Cuando uno constata la esquizofrenia imperante de las sociedades democráticas, las mentiras que se cuentan con propósitos electoralistas, el silencio sobre cuestiones importantes, las distorsiones de la prensa, se siente tentado a creer que en los países totalitarios hay menos patrañas, que se afrontan más los hechos. Allí, al menos, las élites gobernantes no dependen del favor popular, y pueden decir la verdad brutalmente y sin adornos. Goering podía decir: “Primero los cañones y luego la mantequilla”, mientras que sus homólogos demócratas tenían que envolver el mismo sentimiento en cientos de palabras hipócritas. 

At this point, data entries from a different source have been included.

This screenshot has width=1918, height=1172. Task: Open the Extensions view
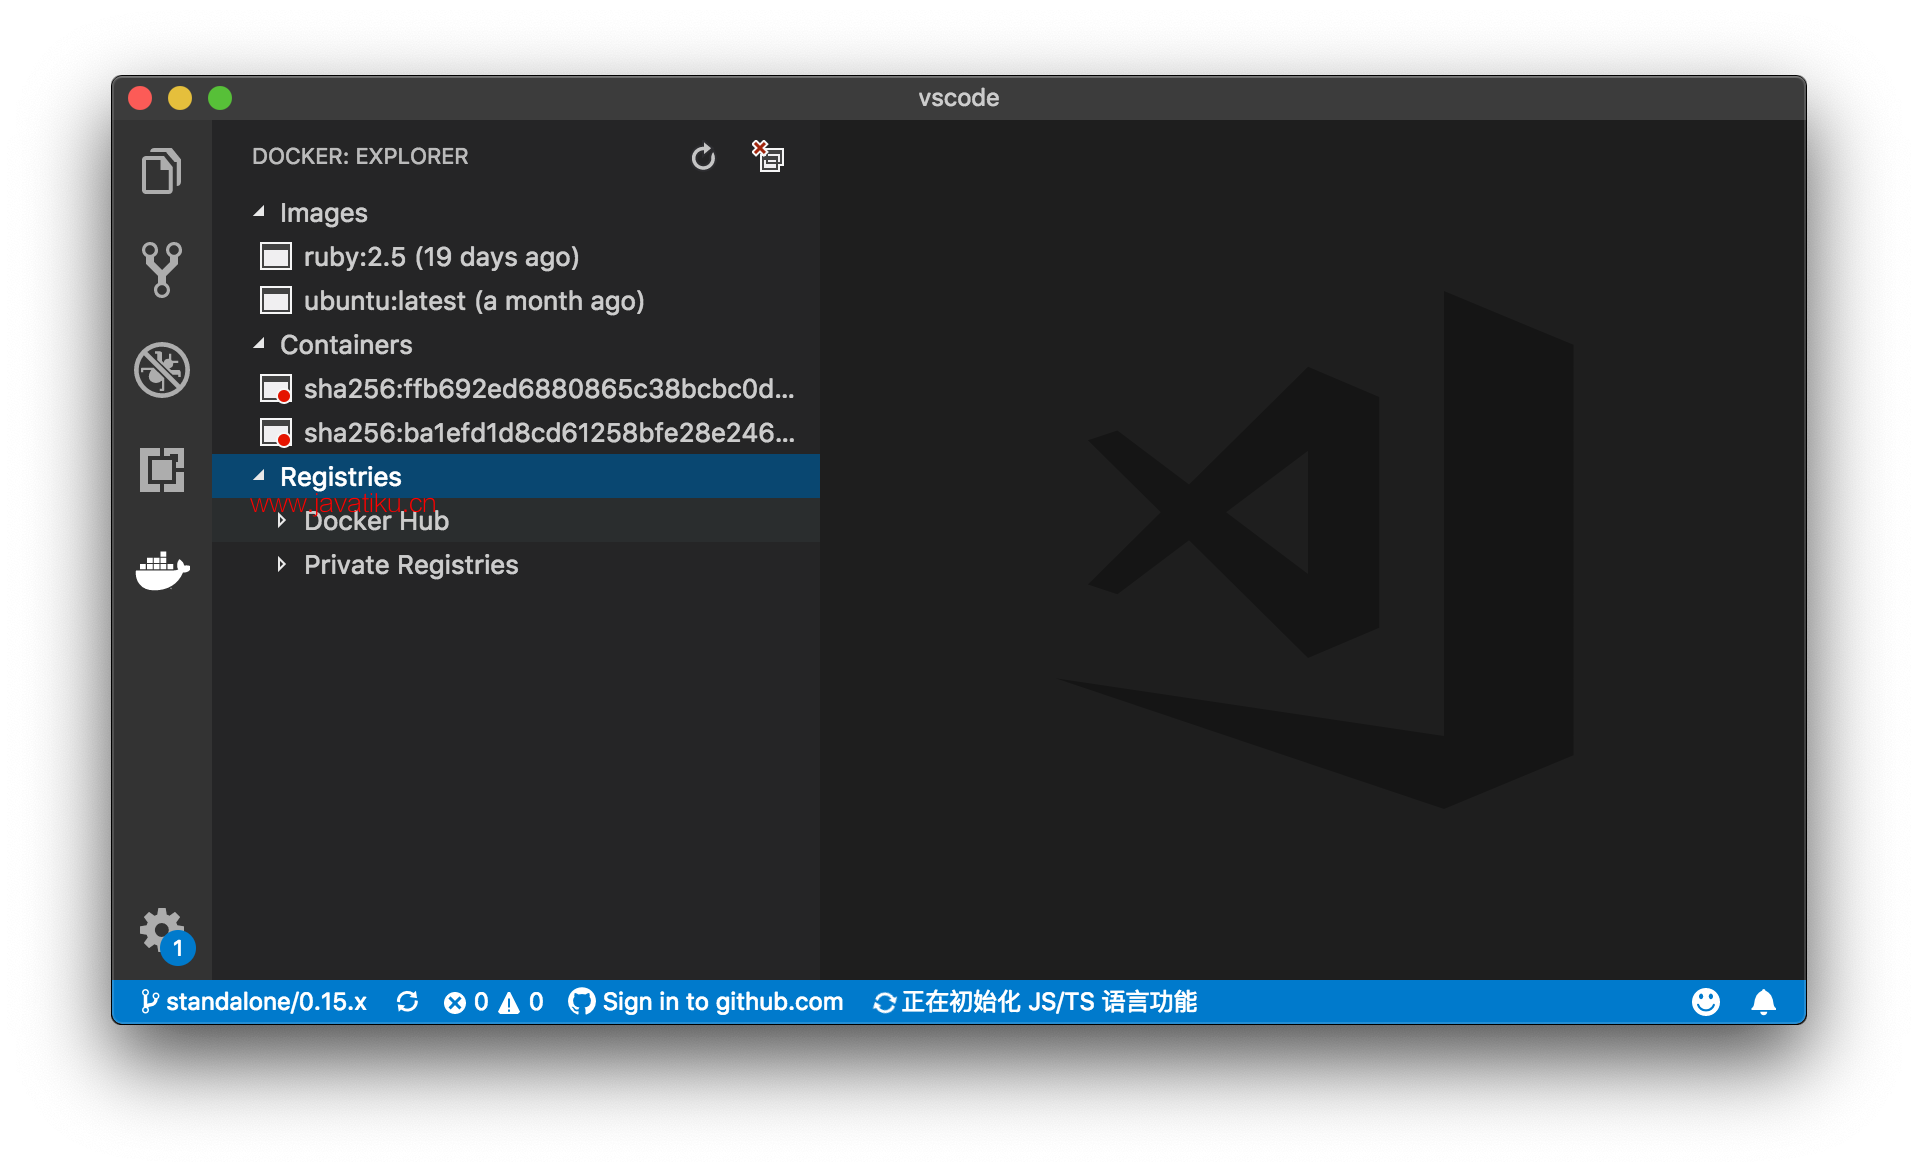pos(161,470)
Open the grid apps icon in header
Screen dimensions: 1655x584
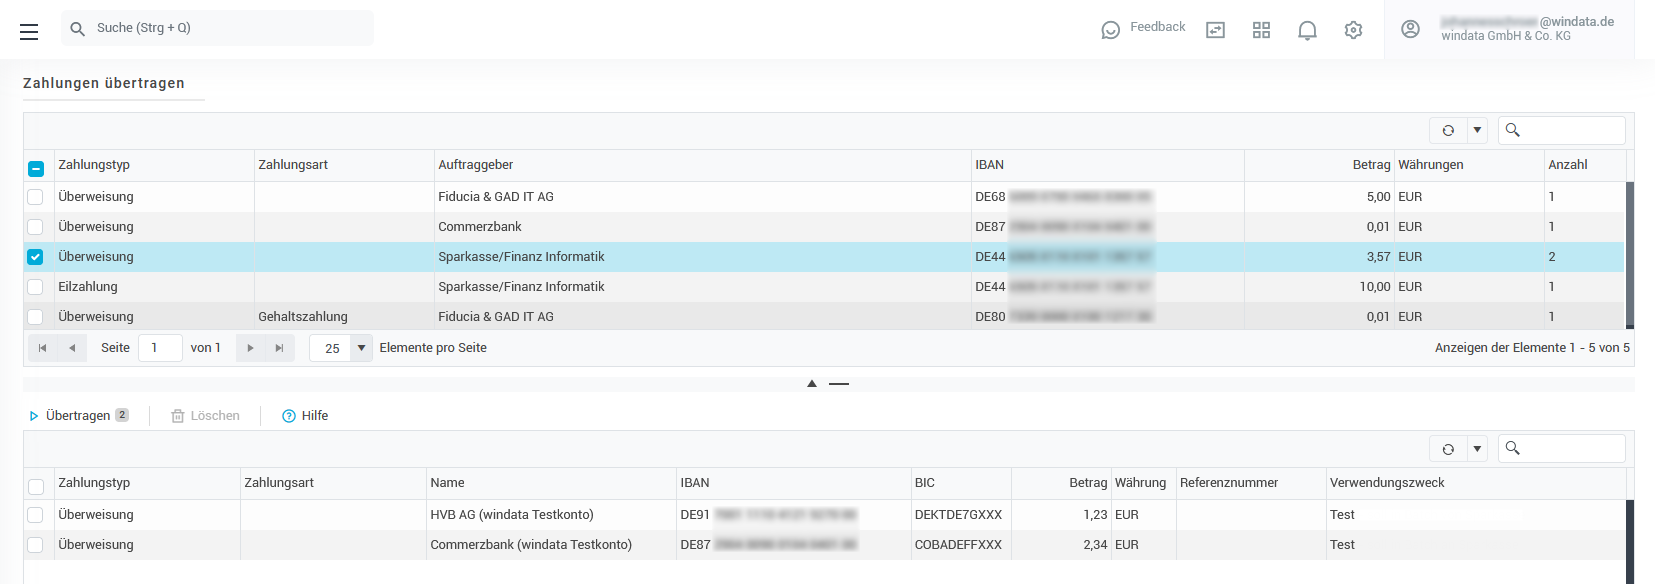pos(1261,31)
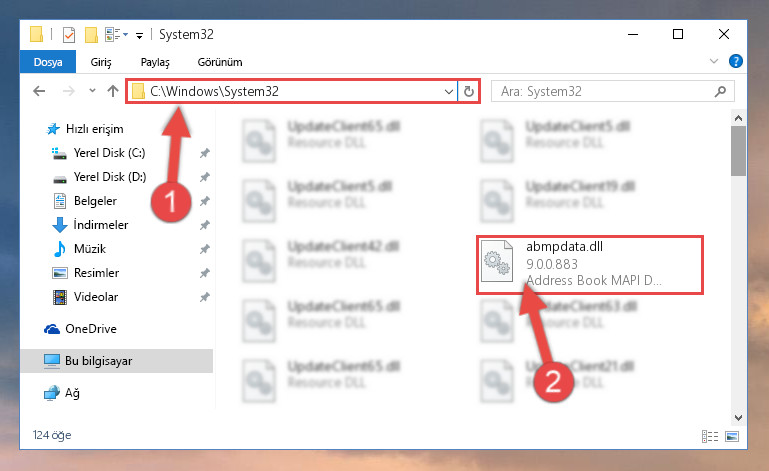Expand the address bar history dropdown
Viewport: 769px width, 471px height.
448,92
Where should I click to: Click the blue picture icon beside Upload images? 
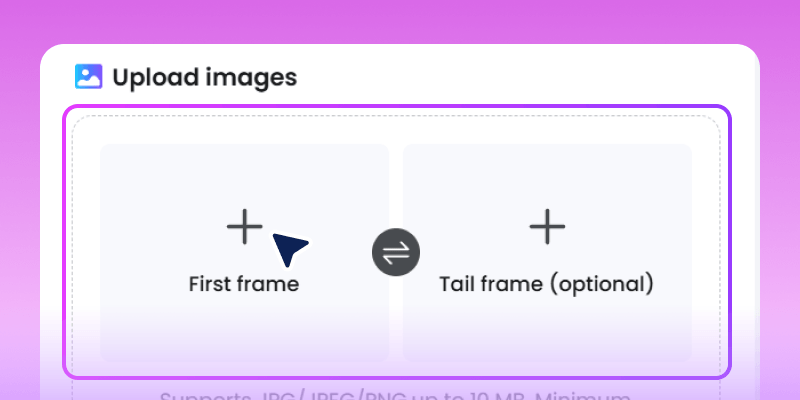89,77
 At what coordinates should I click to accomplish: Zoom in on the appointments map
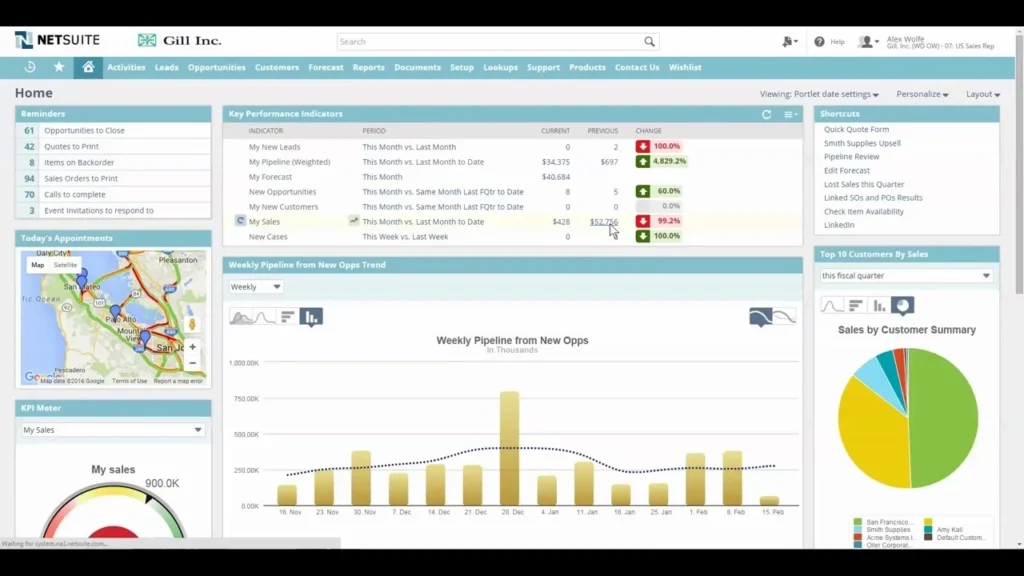coord(192,347)
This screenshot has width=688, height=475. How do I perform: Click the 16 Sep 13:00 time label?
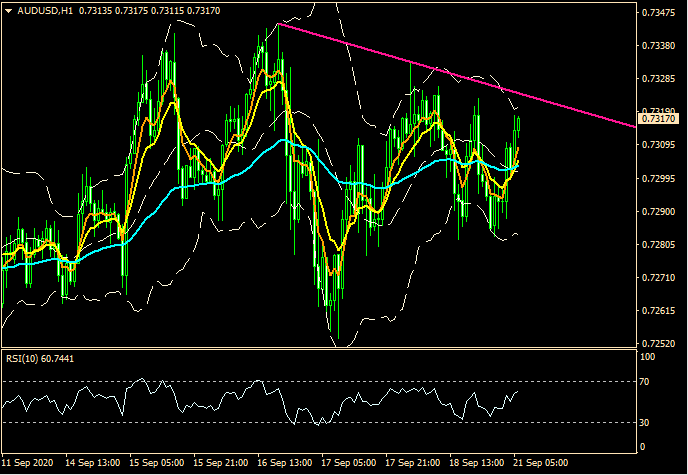pyautogui.click(x=284, y=464)
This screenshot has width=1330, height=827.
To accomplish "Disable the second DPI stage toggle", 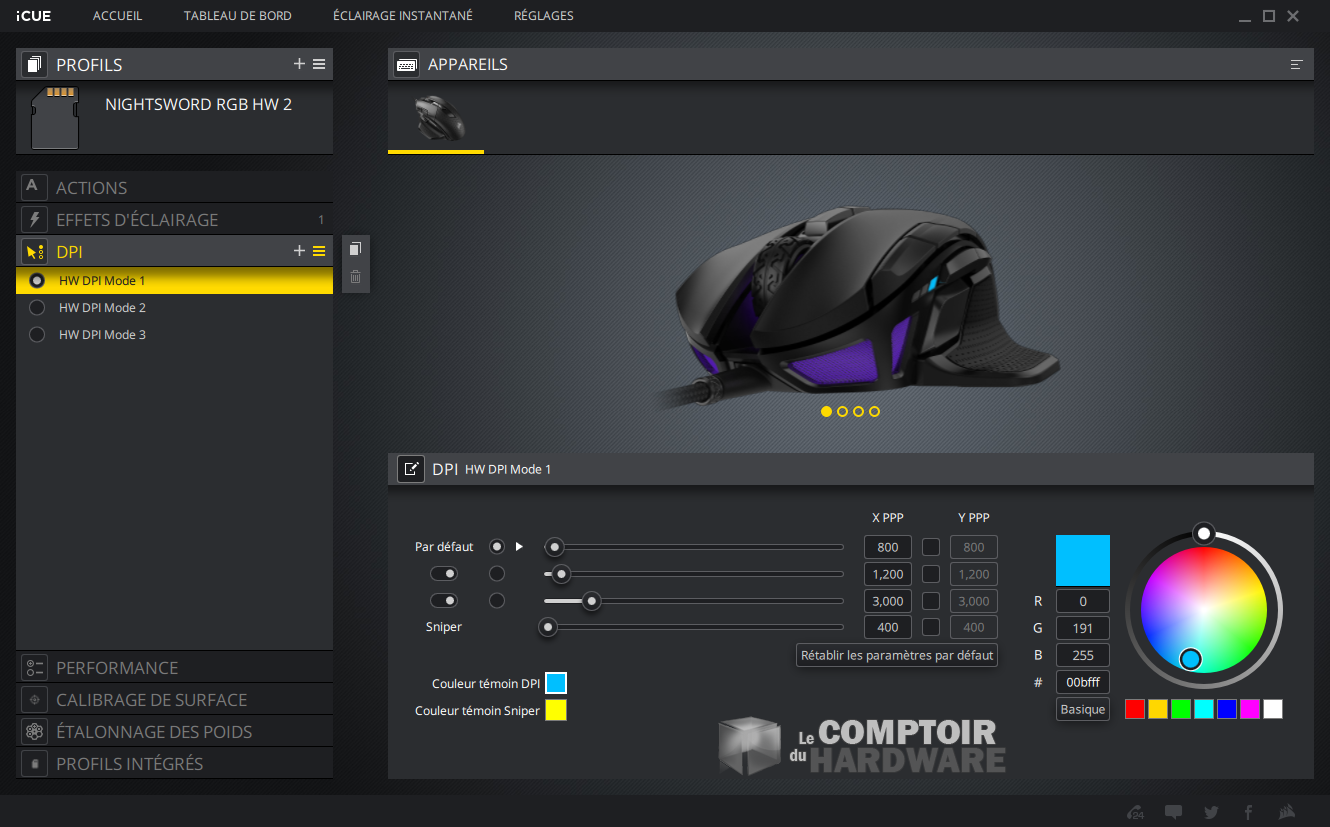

Los alemanes y los japoneses perdieron la guerra en muy buena medida porque sus gobernantes fueron incapaces de ver hechos que resultaban evidentes para un ojo imparcial. 

Ver lo que uno tiene delante de las narices precisa una lucha constante. Algo que sirve de ayuda es llevar un diario o, al menos, algún tipo de registro de nuestras opiniones sobre sucesos importantes. De otro modo, cuando alguna creencia particularmente absurda se vaya al traste por los acontecimientos, puede que olvidemos que la sostuvimos alguna vez. Las predicciones políticas acostumbran a ser erróneas pero incluso cuando hacemos una predicción correcta, puede ser muy instructivo descubrir por qué acertamos. En general, solo lo logramos cuando nuestros deseos o nuestros miedos coinciden con la realidad. Si aceptamos esto, no podemos, claro está, deshacernos de nuestros sentimientos subjetivos, pero sí podemos aislarlos hasta cierto punto de nuestras opiniones y realizar predicciones en frío, por las reglas de la aritmética. En su vida privada, la mayoría de la gente es bastante realista; cuando uno elabora su presupuesto semanal, dos y dos suman invariablemente cuatro. La política, por su parte, es una especie de mundo subatómico o no euclidiano en el que es bastante fácil que la parte sea mayor que el todo, o que dos objetos estén en el mismo punto simultáneamente. De ahí las contradicciones y los absurdos que he recogido más arriba, todos ellos atribuibles en último término a la creencia secreta de que nuestras opiniones políticas, a diferencia del presupuesto semanal, no tendrían que someterse a la prueba de la tozuda realidad.